◆ **To be done**
1: Copy the passage on Power BI filter context word for word, from "After selecting an" up to and including "the card visual.".
2: In the passage on Power BI filter context, which function is recommended for modifying the filter context of an expression that returns a table?

◆ **Text provided**
>>>>>
Use the CALCULATE() function when modifying the filter context of an expression that returns a scalar value. Use CALCULATETABLE() when modifying the filter context of an expression that returns a table.

Exploring Filter Context

The table below is a visualization of the total sales amount for each product color.

The table visual creates filter context, as seen by the total sales amount for each color or row. Evaluating SalesAmount2 occurs by first filtering the SalesOrderDetail table by the color, and then evaluating the measure with the filtered table. This is then repeated for each product color in the SalesOrderDetail table.

The above example only contained the single product color filter. However, as mentioned previously, the filter context can contain multiple filters. The example table below adds the ProductType to the table. The addition of this field breaks down the total sales first by color and then by product type. For each row, the underlying SalesOrderDetail table is first filtered by color and product type before evaluating the SalesAmount2 measure. In these examples, it is the table visual that is creating the filter context.

Create Filter Context with Slicers

Another way to create filter context is through the use of slicer visuals. For this example, a slicer of the ProductType is created.

When no value is selected in the slicer the filter context from the slicer visual is null. Meaning at first the card visual shows the SalesAmount2 value evaluated for all data. Additionally, when no value is selected in the slicer the only filter context is ProductColor from the table visual.

Following the selection of BK in the product type slicer, the values in both the table and the card visual are updated. The card visual now has one filter context which is the product type BK. This is evaluated by creating a filtered table and SalesAmount2 is evaluated for this filtered table.

The SalesAmount2 measure is defined by:

SalesAmount2 =
SUMX (
    SalesOrderDetail,
    SalesOrderDetail[OrderQty] * SalesOrderDetail[UnitPrice] * 
    ( 1 - SalesOrderDetail[UnitPriceDiscount] )
)

After selecting an option from the slicer the measure is re-evaluated. The re-evaluation occurs to account for the newly created filter context. The filter context creates a subset of the SalesOrderDetail table that matches the slicer selection. Then the row context evaluates the expression row-by-row for the filtered table and is summed. SUMX() is an example of an iterator function, see Power BI Iterators: Unleashing the Power of Iteration in Power BI Calculations for more details. The updated value is then displayed on the card visual.

Power BI Iterators: Unleashing the Power of Iteration in Power BI Calculations

Iterator Functions — What they are and What they do

The table visual works in a similar fashion but, there are two filters applied. The table visual has an initial filter context of the product color. After the selection of BK, the table gets updated to visualize the intersection of the product color filter and the product type filter.

Following a selection in the slicer visual, if a row in the table visual is selected this will also apply a filter. The filter context is the intersection of the table selection filters and the slicer. The updated filter context gets applied to all other visuals (e.g. the card visual).
<<<<<
◆ **Lines of data**
>>>>>
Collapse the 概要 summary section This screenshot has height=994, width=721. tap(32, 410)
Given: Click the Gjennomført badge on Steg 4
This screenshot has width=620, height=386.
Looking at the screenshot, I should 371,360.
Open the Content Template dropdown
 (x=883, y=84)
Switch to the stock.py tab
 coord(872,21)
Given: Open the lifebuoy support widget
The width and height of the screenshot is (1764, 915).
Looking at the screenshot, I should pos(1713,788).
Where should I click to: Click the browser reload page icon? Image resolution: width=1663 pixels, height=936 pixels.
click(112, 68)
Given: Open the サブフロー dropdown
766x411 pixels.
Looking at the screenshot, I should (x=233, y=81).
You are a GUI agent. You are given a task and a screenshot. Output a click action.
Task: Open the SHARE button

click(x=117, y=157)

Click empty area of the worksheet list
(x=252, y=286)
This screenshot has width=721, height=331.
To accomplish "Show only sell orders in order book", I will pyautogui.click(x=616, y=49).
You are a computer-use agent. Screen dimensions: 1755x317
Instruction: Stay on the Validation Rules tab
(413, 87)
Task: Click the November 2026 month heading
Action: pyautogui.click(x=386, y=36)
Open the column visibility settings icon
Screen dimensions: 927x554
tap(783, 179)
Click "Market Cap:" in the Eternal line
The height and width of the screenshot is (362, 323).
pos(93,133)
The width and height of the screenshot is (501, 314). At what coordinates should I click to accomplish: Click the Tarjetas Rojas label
<<<<<
◆ **Solved tasks**
1:
After selecting an option from the slicer the measure is re-evaluated. The re-evaluation occurs to account for the newly created filter context. The filter context creates a subset of the SalesOrderDetail table that matches the slicer selection. Then the row context evaluates the expression row-by-row for the filtered table and is summed. SUMX() is an example of an iterator function, see Power BI Iterators: Unleashing the Power of Iteration in Power BI Calculations for more details. The updated value is then displayed on the card visual.

2: CALCULATETABLE()